* Job *
Reproduce each of the following items verbatim, keeping every line unchanged.

* Task data *
┄┄┄┄┄┄┄┄┄┄┄┄┄┄┄┄┄┄┄┄

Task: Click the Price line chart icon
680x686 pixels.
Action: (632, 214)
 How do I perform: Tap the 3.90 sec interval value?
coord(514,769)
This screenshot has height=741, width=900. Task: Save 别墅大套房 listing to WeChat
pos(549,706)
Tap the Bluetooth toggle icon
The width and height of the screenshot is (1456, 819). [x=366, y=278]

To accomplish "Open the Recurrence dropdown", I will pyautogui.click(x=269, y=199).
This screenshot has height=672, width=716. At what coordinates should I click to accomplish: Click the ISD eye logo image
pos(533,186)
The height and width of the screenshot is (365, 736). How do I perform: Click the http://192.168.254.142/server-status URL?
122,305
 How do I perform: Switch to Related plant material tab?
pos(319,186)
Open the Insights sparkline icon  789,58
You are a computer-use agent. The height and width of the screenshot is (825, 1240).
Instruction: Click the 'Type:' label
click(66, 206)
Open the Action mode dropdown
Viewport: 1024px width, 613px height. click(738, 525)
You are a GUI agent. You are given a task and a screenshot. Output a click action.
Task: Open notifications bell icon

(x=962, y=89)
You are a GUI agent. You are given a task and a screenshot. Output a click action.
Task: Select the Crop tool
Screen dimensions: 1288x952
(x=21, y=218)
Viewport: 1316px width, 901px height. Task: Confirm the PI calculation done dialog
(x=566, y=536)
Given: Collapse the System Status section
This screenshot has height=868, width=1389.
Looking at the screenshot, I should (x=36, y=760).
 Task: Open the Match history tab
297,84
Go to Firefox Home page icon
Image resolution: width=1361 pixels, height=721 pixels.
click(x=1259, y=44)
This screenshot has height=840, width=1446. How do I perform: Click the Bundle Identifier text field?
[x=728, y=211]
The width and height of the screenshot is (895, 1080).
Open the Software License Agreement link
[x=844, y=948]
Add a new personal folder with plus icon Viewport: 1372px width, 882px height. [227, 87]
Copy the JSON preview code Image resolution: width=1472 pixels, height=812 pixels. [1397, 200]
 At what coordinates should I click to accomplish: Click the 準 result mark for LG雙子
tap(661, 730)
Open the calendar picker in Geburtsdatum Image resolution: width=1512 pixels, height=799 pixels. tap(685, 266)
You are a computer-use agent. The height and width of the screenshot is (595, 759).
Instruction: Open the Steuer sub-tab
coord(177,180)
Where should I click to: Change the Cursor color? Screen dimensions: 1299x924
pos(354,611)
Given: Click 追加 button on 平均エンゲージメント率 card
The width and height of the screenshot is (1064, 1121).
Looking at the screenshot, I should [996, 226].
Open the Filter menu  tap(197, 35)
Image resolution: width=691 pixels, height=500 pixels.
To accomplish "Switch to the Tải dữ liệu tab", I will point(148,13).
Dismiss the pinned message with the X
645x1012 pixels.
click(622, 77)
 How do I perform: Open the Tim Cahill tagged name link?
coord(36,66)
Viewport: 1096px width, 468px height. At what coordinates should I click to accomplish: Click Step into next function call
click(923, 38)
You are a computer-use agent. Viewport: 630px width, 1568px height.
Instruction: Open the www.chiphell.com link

┄┄┄┄┄┄┄┄┄┄┄┄┄┄┄┄┄┄┄┄

* Complete response *
Task: Click the Price line chart icon
680x686 pixels.
Action: (632, 214)
 How do I perform: Tap the 3.90 sec interval value?
coord(514,769)
This screenshot has height=741, width=900. Task: Save 别墅大套房 listing to WeChat
pos(549,706)
Tap the Bluetooth toggle icon
The width and height of the screenshot is (1456, 819). [x=366, y=278]

To accomplish "Open the Recurrence dropdown", I will pyautogui.click(x=269, y=199).
This screenshot has height=672, width=716. At what coordinates should I click to accomplish: Click the ISD eye logo image
pos(533,186)
The height and width of the screenshot is (365, 736). How do I perform: Click the http://192.168.254.142/server-status URL?
122,305
 How do I perform: Switch to Related plant material tab?
pos(319,186)
Open the Insights sparkline icon  789,58
You are a computer-use agent. The height and width of the screenshot is (825, 1240).
Instruction: Click the 'Type:' label
click(66, 206)
Open the Action mode dropdown
Viewport: 1024px width, 613px height. click(738, 525)
You are a GUI agent. You are given a task and a screenshot. Output a click action.
Task: Open notifications bell icon

(x=962, y=89)
You are a GUI agent. You are given a task and a screenshot. Output a click action.
Task: Select the Crop tool
Screen dimensions: 1288x952
(x=21, y=218)
Viewport: 1316px width, 901px height. Task: Confirm the PI calculation done dialog
(x=566, y=536)
Given: Collapse the System Status section
This screenshot has height=868, width=1389.
Looking at the screenshot, I should (x=36, y=760).
 Task: Open the Match history tab
297,84
Go to Firefox Home page icon
Image resolution: width=1361 pixels, height=721 pixels.
click(x=1259, y=44)
This screenshot has height=840, width=1446. How do I perform: Click the Bundle Identifier text field?
[x=728, y=211]
The width and height of the screenshot is (895, 1080).
Open the Software License Agreement link
[x=844, y=948]
Add a new personal folder with plus icon Viewport: 1372px width, 882px height. [227, 87]
Copy the JSON preview code Image resolution: width=1472 pixels, height=812 pixels. [1397, 200]
 At what coordinates should I click to accomplish: Click the 準 result mark for LG雙子
tap(661, 730)
Open the calendar picker in Geburtsdatum Image resolution: width=1512 pixels, height=799 pixels. tap(685, 266)
You are a computer-use agent. The height and width of the screenshot is (595, 759).
Instruction: Open the Steuer sub-tab
coord(177,180)
Where should I click to: Change the Cursor color? Screen dimensions: 1299x924
pos(354,611)
Given: Click 追加 button on 平均エンゲージメント率 card
The width and height of the screenshot is (1064, 1121).
Looking at the screenshot, I should [996, 226].
Open the Filter menu  tap(197, 35)
Image resolution: width=691 pixels, height=500 pixels.
To accomplish "Switch to the Tải dữ liệu tab", I will point(148,13).
Dismiss the pinned message with the X
645x1012 pixels.
click(622, 77)
 How do I perform: Open the Tim Cahill tagged name link?
coord(36,66)
Viewport: 1096px width, 468px height. At what coordinates should I click to accomplish: Click Step into next function call
click(923, 38)
You are a computer-use agent. Viewport: 630px width, 1568px height.
Instruction: Open the www.chiphell.com link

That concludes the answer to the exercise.